Subject: SPAM

SPAM or UBE is a matter of little account for edv2g customers. Just a few samples per week remind users of the existence of unwanted advertisements and other harmless or even harmful varieties of electronic mail.

But there are rumours about installations out there where mailboxes are overfilled with offers for pills, dubious business opportunities, notifications about wins and so on.

What has proven as 'must' or 'useful' for deviding wanted and unwanted mail?

From the conceptional view we should differentiate between filtering of mails that are already delivered into mailboxes and not accepting suspicious mails for delivery:

Client side filtering

Manually trained mail user agents (MUA, "mail programm") do this almost perfectly (see bayes classifier) if they are trained with good and bad examples sufficently. Almost all current mail programs (e.g. Microsoft® Outlook® or Outlook Express®, ThunderbirdTM and others) contain this function out of the box or there are addons available which add this capability.

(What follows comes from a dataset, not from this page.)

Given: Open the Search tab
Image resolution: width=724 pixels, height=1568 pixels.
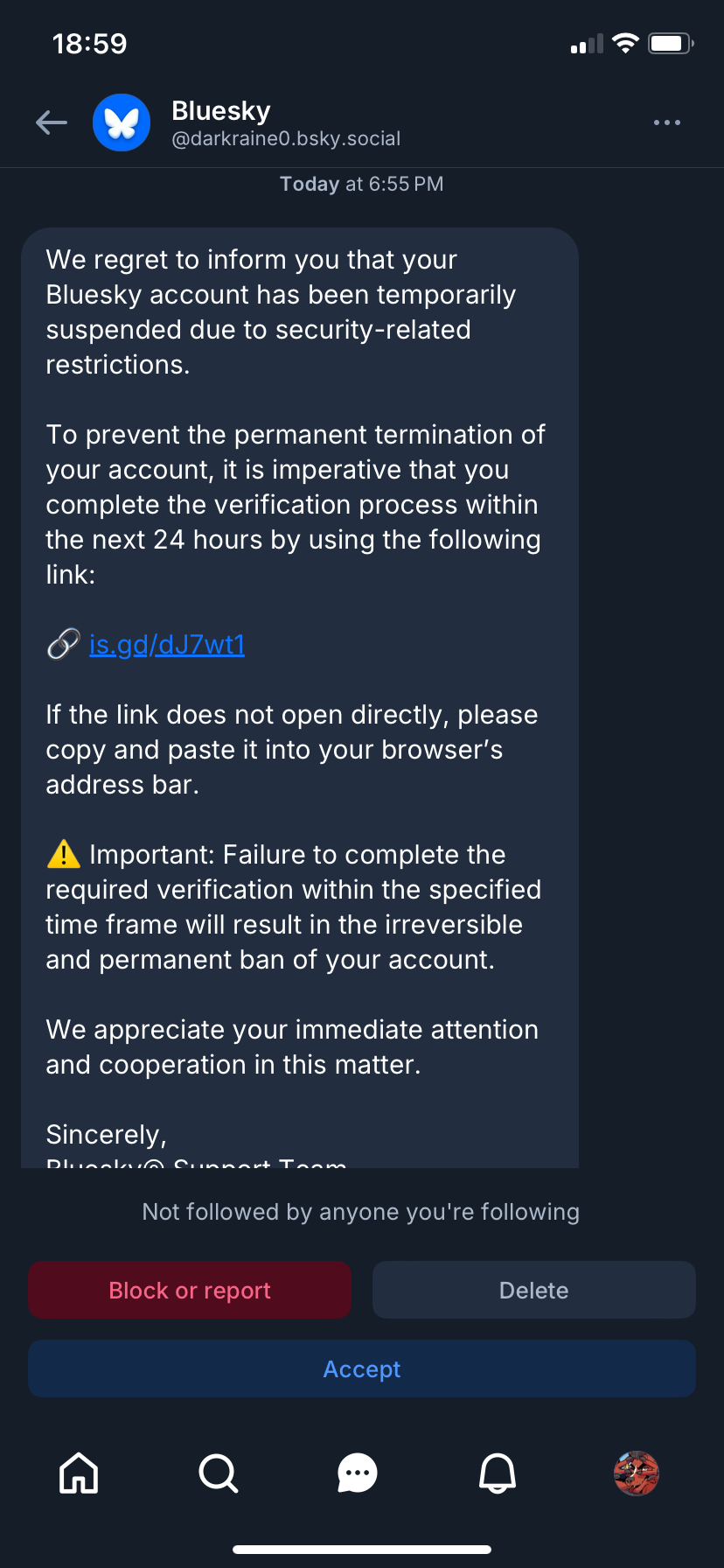Looking at the screenshot, I should [218, 1473].

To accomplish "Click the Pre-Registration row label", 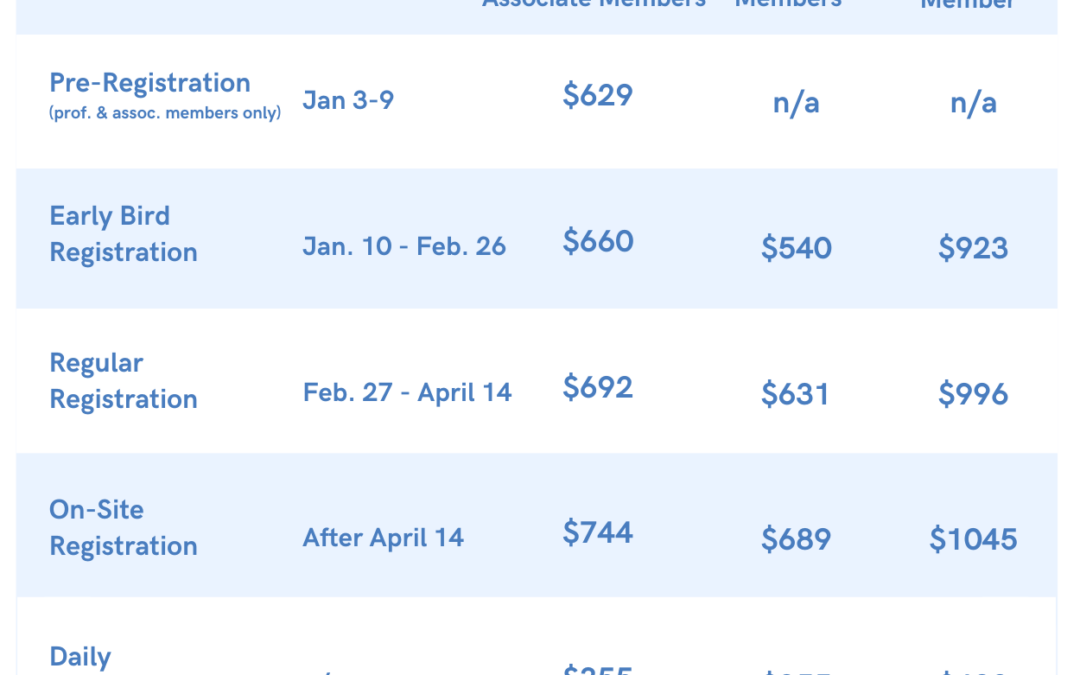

Besides the fact that the mailbox becomes less crowded and thus less confusing the risk of a malware infection of the PC is lowered. There exists mail content that will infect a computer if the mail is only shown. So users should use a setup of the mail program in which the first view of the mail only show sender, recipient and subject but not the content of the mail. A SPAM senders standard technique is to check if a mail is shown to or read by the user. This can done by embedding visible or invisible images that the mail program must fetch from the internet. If the address of such an image is engineered in a way that allows to track whom that mail was sent to the SPAM sender can increase the value of mail addresses he is using by focusing on valid recipients.

And if a mail address is proven as valid and SPAM to this address as being read it can be sold to other spammers for higher prices. So don't be surprised that you will receive more and more SPAM if you have a look at each incoming mail, espsecially if you don't suppress the loading of images from the internet.

Client side filtering helps the mail recipient: the SPAM ist sorted "automagically" into a SPAM folder and false sorted candidates can be found easily. But the spammer has the success of delivered SPAM. And each mail containing malicious code in an end users mailbox is always a risk.

SPAM filter and classifier on the internal mail server

are not really better than client side filtering because of the same problems. They only help as it is not so easy for the user to click on such a dangerous mail.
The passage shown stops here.